- **Text**:
Simd
Simd

Reputation: 21264

How to test if all rows are equal in a numpy

In numpy, is there a nice idiomatic way of testing if all rows are equal in a 2d array?

I can do something like

np.all([np.array_equal(M[0], M[i]) for i in xrange(1,len(M))])

This seems to mix python lists with numpy arrays which is ugly and presumably also slow.

Is there a nicer/neater way?

Upvotes: 27

Views: 19219

Answers (4)

Roy
Roy

Reputation: 53

For Alex's answer about nan, we have now,

np.isclose([1.0, np.nan], [1.0, np.nan], equal_nan=True)
np.allclose([1.0, np.nan], [1.0, np.nan], equal_nan=True)

Upvotes: 1

Alex Riley
Alex Riley

Reputation: 176750

One way is to check that every row of the array arr is equal to its first row arr[0]:

(arr == arr[0]).all()

Using equality == is fine for integer values, but if arr contains floating point values you could use np.isclose instead to check for equality within a given tolerance:

np.isclose(a, a[0]).all()

If your array contains NaN and you want to avoid the tricky NaN != NaN issue, you could combine this approach with np.isnan:

(np.isclose(a, a[0]) | np.isnan(a)).all()

Upvotes: 33

lucidyan
lucidyan

Reputation: 3893

It is worth mentioning that the above version will not work for multidimensional arrays.

For example: for a three-dimensional square image tensor img [256, 256, 3] , we need to check whether the same RGB [256, 256] layers in the image or not. In this case, we need to use broadcasting

(img == img[:, :, 0, np.newaxis]).all()

Because simple img[:, :, 0] gives us [256, 256], but we need [256, 256, 1] to broadcast through layers.

Upvotes: 6

Ashwini Chaudhary
Ashwini Chaudhary

Reputation: 250901

Simply check if the number if unique items in the array are 1:

>>> arr = np.array([[1]*10 for _ in xrange(5)])
>>> len(np.unique(arr)) == 1
True

A solution inspired from unutbu's answer:

>>> arr = np.array([[1]*10 for _ in xrange(5)])

- **Data**:
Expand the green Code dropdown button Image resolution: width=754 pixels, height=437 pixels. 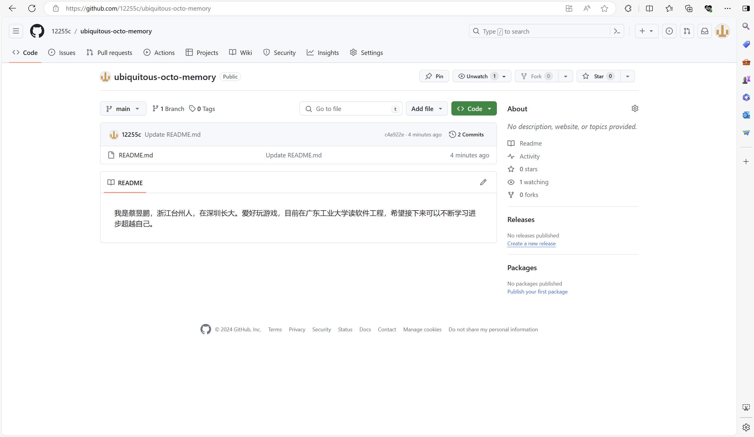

- **Problems**:
1. Reproduce verbatim the passage of the numpy row-equality discussion that begins at the words "I can do something" and ends after the words "presumably also slow.".
2. Extend the numpy discussion on testing whether all rows of an array are equal, starting immediately after its final line.

- **Answers given**:
1.
I can do something like

np.all([np.array_equal(M[0], M[i]) for i in xrange(1,len(M))])

This seems to mix python lists with numpy arrays which is ugly and presumably also slow.

2.
>>> np.all(np.all(arr == arr[0,:], axis = 1))
True

One problem with your code is that you're creating an entire list first before applying np.all() on it. Due to that there's no short-circuiting happening in your version, instead of that it would be better if you use Python's all() with a generator expression:

Timing comparisons:

>>> M = arr = np.array([[3]*100] + [[2]*100 for _ in xrange(1000)])
>>> %timeit np.all(np.all(arr == arr[0,:], axis = 1))
1000 loops, best of 3: 272 µs per loop
>>> %timeit (np.diff(M, axis=0) == 0).all()
1000 loops, best of 3: 596 µs per loop
>>> %timeit np.all([np.array_equal(M[0], M[i]) for i in xrange(1,len(M))])
100 loops, best of 3: 10.6 ms per loop
>>> %timeit all(np.array_equal(M[0], M[i]) for i in xrange(1,len(M)))
100000 loops, best of 3: 11.3 µs per loop

>>> M = arr = np.array([[2]*100 for _ in xrange(1000)])
>>> %timeit np.all(np.all(arr == arr[0,:], axis = 1))
1000 loops, best of 3: 330 µs per loop
>>> %timeit (np.diff(M, axis=0) == 0).all()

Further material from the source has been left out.